Юрту свою Телебей разбил на бугорке, где росла веселенькая березка, только-только опушившаяся ярким, резным листом. Возле юрты лежали тюки с уложенными и увязанными овечьими шкурами. К этому бугорку и подъехали. Елена с Клавдией соскочили с телеги, защебетали, оглядываясь вокруг, – никогда такого зрелища видеть не доводилось. Телебей распахнул полог юрты, приглашая Поликарпа Андреевича войти внутрь, приговаривал:
– Харош, харош…
Наклонившись, Поликарп Андреевич вошел в прохладное нутро юрты, увидел посредине большой закопченный котел с остывшей под ним золой, округлые бока кибитки, обтянутые по теплому времени не кошмой, а камышовыми щитами, сделал еще один шаг – и свет в глазах у него померк от сильного удара в затылок. Вонючий, тряпичный кляп влетел в рот, ловким тычком под колени вышибли у него из-под ног землю, уронили на жесткую кошму и мгновенно закатали в нее, будто бревно. Успел он еще услышать короткий вскрик Телебея, различил, как визгнули в страхе Елена и Клавдия, и больше уже ни один звук не долетел до него, потому что Поликарп Андреевич провалился в беспамятство.
И не видел он, как молодые, проворные киргизы, числом пятеро, также быстро и сноровисто закатали в куски кошмы его дочерей и Телебея, уложили их на телегу, и спокойно, не торопясь, выехали на дорогу, покидая конский базар. И так они скоро и ловко все проделали, что никто не услышал в базарном шуме ни короткого вскрика, ни взвизгов.
Один из киргизов сидел в передке телеги, крепко и уверенно держал в руках вожжи, заседланный конь его, привязанный, шел рядом; остальные четверо, верхами, ехали следом, и лица их, продубленные стенными ветрами, были бесстрастны, как каменные изваяния.
2
Степь…
Степь необъятная – от восхода солнца и до ухода его за край земли.
Лежит она, еще не опаленная летней жарой словно юная девушка после сна. Вся – нежная, чистая, и грудь ее нетронута и непорочна, прикрытая, как легкой тканью, зеленеющими молодыми травами, чей одинаковый цвет нарушают лишь алые маки, развернувшие свои лепестки навстречу солнцу.
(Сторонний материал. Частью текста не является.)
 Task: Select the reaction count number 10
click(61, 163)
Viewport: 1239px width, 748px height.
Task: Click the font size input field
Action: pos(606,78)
Но век цветущий недолог, как девичья красота. Поблекнут краски, испепеленные зноем, сделаются травы серыми и сухими, и взгляд будет скользить по бесконечной плоской равнине и не за что ему зацепиться.
Один лишь простор – прежний. Вечный простор. Он не зависит от времени года, от засухи или иной непогоды, он существует, как небо, как воздух, и нет для него никаких пределов.
Больше всего на свете любил Байсары бездонный простор. Но было это давно, в другой жизни, когда скакал он по степи без оглядки и без опаски, и конь под ним раскалывал первозданную тишину копытами, будто молодой ледок, – со звоном. И рассыпался тот звон во все стороны, улетая в недосягаемое глазу пространство.
Никогда уже больше не скакать Байсары так безоглядно, отпуская легкое сердце, как поводья коня, в ликующий восторг.
Нет нынче в душе восторга. Одна настороженность безраздельно владеет теперь Байсары, и пути его извилисты и хитры, как у одинокого степного волка, который шкурой ощущает постоянно идущую за ним погоню.